ISO 22301 is an internationally recognised standard for business continuity management systems (BCMS). It provides a structured framework to help organisations prepare for, respond to, and recover from disruptive incidents.

The standard focuses on:

• Identifying potential threats to business operations

• Assessing the impact of disruption

• Developing and implementing continuity strategies

• Ensuring resilience and the ability to recover effectively

• Driving continual improvement in business continuity capability

It is particularly relevant for organisations where service continuity is critical to clients, regulators, or contractual obligations.

Implementing ISO 22301 involves developing a management system that ensures your organisation can continue operating during and after disruption.

​

This typically includes:

• Defining the scope of the BCMS

• Conducting a business impact analysis (BIA)
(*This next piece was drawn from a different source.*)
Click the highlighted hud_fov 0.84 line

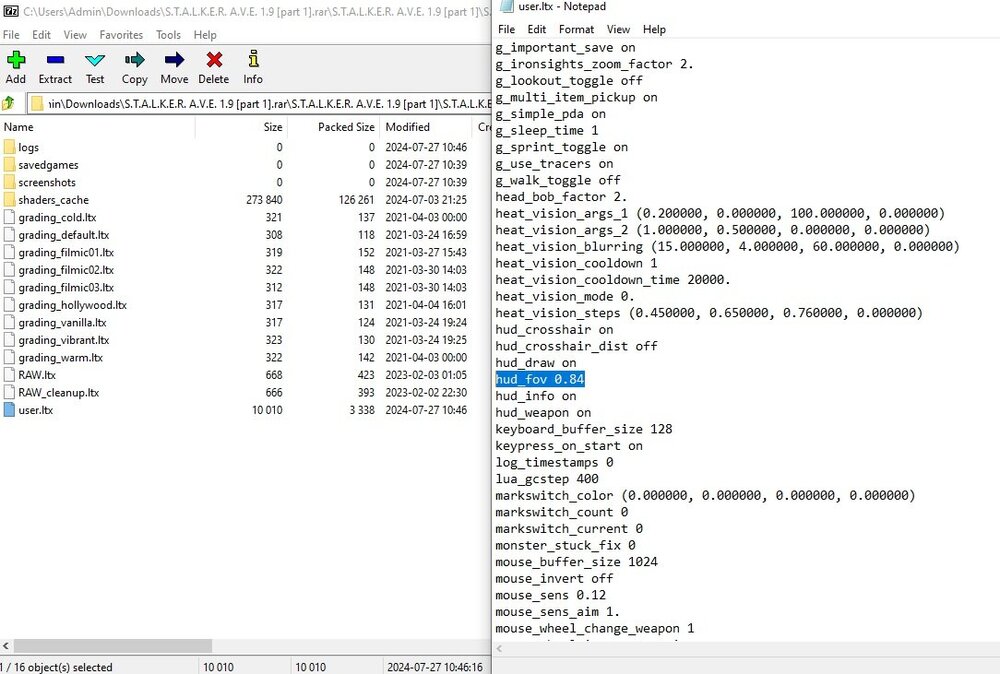(x=540, y=379)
• Identifying risks and disruption scenarios

• Developing business continuity strategies and solutions

• Establishing business continuity and disaster recovery plans

• Defining roles and responsibilities during incidents

• Implementing communication and escalation processes

• Delivering training and awareness

• Testing and exercising continuity plans

• Monitoring and reviewing performance

• Conducting internal audits

• Completing management reviews

• Driving continual improvement

The objective is to create a system that is practical, tested, and capable of responding effectively to real-world disruption.

ISO 22301 provides both operational and commercial advantages:

​

• Improved organisational resilience and preparedness

• Reduced impact of disruptions on operations and service delivery

• Faster and more effective recovery from incidents

• Increased confidence from clients, regulators, and stakeholders

• Enhanced ability to meet contractual and regulatory requirements

• Competitive advantage in tenders where continuity is critical

It demonstrates that your organisation can continue to operate under adverse conditions.

ISO 22301 is suitable for organisations that:

​

• Provide critical services or operate in time-sensitive environments

• Have contractual or regulatory continuity requirements

• Need to demonstrate resilience to clients or stakeholders

• Operate in sectors such as IT, professional services, finance, logistics, or infrastructure

• Want a structured and tested approach to managing disruption

It is increasingly expected within supply chains and for organisations supporting larger or regulated clients.

Certification is carried out by a UKAS-accredited certification body and typically follows these stages:

​

• Gap analysis (optional)

• Definition of BCMS scope and requirements

• Business impact analysis and risk assessment

• Development of continuity strategies and plans

• Implementation across the organisation

• Testing and exercising of plans

• Internal audit and management review

• Stage 1 audit (readiness assessment)

• Stage 2 audit (certification audit)

Certification audits will assess both documented plans and evidence that they are tested and effective.

Once certified, organisations are subject to annual surveillance audits to maintain certification.

​

Certification Support

We support clients through the full certification process, including audit preparation and coordination with certification bodies.

​

Certification itself is carried out by independent UKAS-accredited certification bodies, ensuring impartial assessment. A list of UKAS-accredited certification bodies can be found here.

​

We recommend that you engage with a UKAS-accredited certification body early in the process as each have different processes and lead times can vary.

Timescales depend on:

• The size and complexity of the organisation

• The criticality of services and acceptable downtime

• The maturity of existing continuity and risk management processes

Typical timeframe:

• 3–9 months

• Shorter where continuity planning already exists

• Longer where full analysis, planning, and testing are required

Implementation can be more involved due to the need for analysis, planning, and testing across the organisation.

• ISO 22301 is not just an IT disaster recovery plan

• It is not solely documentation-based; testing and validation are essential

• It is not only relevant for large or high-risk organisations

• It does not guarantee zero disruption

• It is not a one-off exercise; plans must be maintained and tested regularly

• A well-designed system should improve resilience without adding unnecessary complexity

We provide practical, hands-on support to help you achieve and maintain ISO 22301 certification.

​

Our services include:

• Gap analysis and business continuity reviews

• Support with business impact analysis and risk assessment

• Development of continuity strategies and plans

• Design and facilitation of testing and exercises

• Development of tailored policies and procedures

• Implementation support aligned to your operations

• Internal audits

• Ongoing compliance and system maintenance

Our approach is proportionate, pragmatic, and focused on real-world resilience, ensuring your system is effective, tested, and aligned to your organisation’s needs.